1. First, you must realize the permanent auditory
limitations arising from your hearing loss. Hearing aids
are only part of your hearing solution. Since you have
no residual hearing after 2KHz. it is impossible to give
you hearing in that range with any hearing device.
You'll need to learn not to become frustrated in
critical listening situations. Trying too hard only
makes it more difficult.
2. You must develop better Speechreading skills. I will
help you locate Speechreading learning resources in your
community. They are often inexpensive or free. It will
take practice on your part, but will be of tremendous
help.
3. Whenever possible, try to limit communication in very
noisy places. Ask your visitor(s) to walk with you to a
quiet area. Furthermore, tell them that speaking loudly
does not help that amplifying or increasing the sounds
that you cannot hear will not improve your speech
understanding. Knowing that it is difficult for you to
function where you cannot easily see the person
speaking, consider lighting and distance.
4. When faced with a difficult listening situation, such
as in a telephone conversation from a public phone, make
the other party aware of your hearing loss and ask them
to have patience. Don't try to bluff your way through.
5. You may create a more functional environment for
yourself by obtaining several other items:
a. closed-caption or infrared listener on your TV
b. lower-pitched alarm clock and telephone ringer
c. FM auditory system for large area listening
d. distortion-free amplified telephone or low-frequency
emphasis speaker phone
e. In all future purchases such as automobiles,
recreational equipment, etc., think in terms of how you
can communicate in the noise created by these items.
Look for the lowest possible ambient noise levels.
(Note: A copy of the above dialog may be given the
client to read if that will assure better communication.
Too often a person with this type of loss has resorted
to nodding in agreement even though they miss many
essential points.)
By way of counseling in the above manner, patients will
realize greater success while framing expectations in a
more realistic light. They will also have a viable
format from which to accept and accommodate the
necessary limitations of their aurally corrected loss.
In Part II of this series, we will enumerate several
methods of compensation, the actual application of which
will depend upon the specific needs of each individual
hearing aid user.
References
Aural Rehabilitation Concepts, Study of the severely
hearing impaired population in the U.S., Gainesville, TX
(1997).
Busse, L., "When Hearing Aids Are Not Enough,"
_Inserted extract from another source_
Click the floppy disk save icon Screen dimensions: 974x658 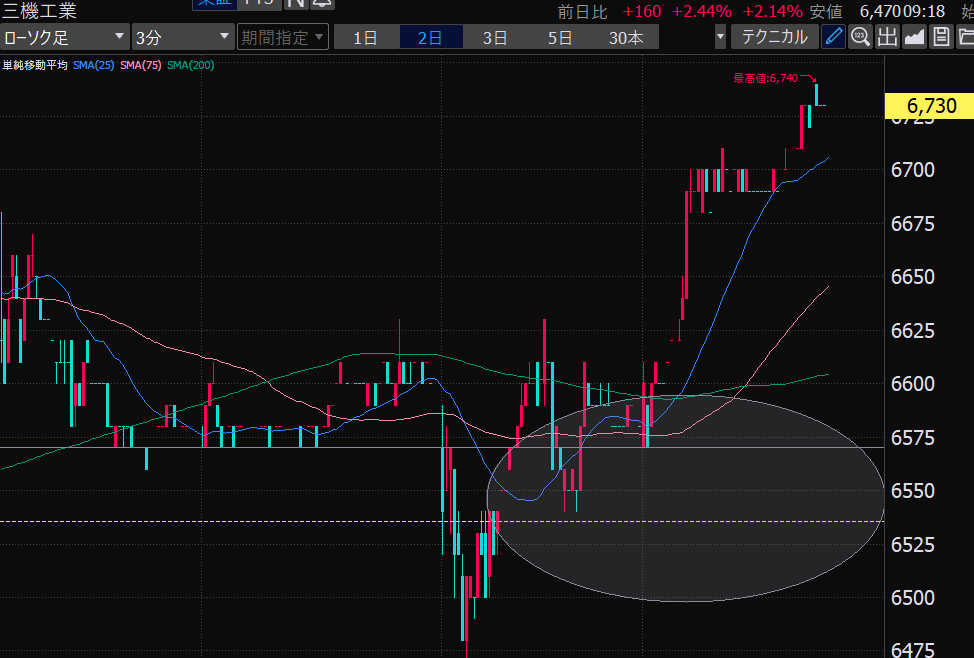coord(941,38)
continuing education course, Cochlear Corporation:
Englewood, CO (1996).
Chartrand, M. S., "The Unreported Story: Schools Still
Failing in Hearing Healthcare," Hearing Health,
May/June, pp. 12-13, 49 (1997).
Chartrand, M. S., Market Analysis: SHI, Englewood, CO:
Cochlear Corporation (1998).
Chartrand, M. S., Patient Care Course, Series I, a
continuing education course, Livonia, MI: National
Institute for Hearing Instruments Studies (1999).
Costello, E., Signing: How to Speak With Your Hands, New
York: Bantam Books, Inc. (1983).
Tye-Murray, N., Foundations of Aural Rehabilitation, San
Diego, CA:
Singular Publishing Group, Inc., pp. 2-14 (1998).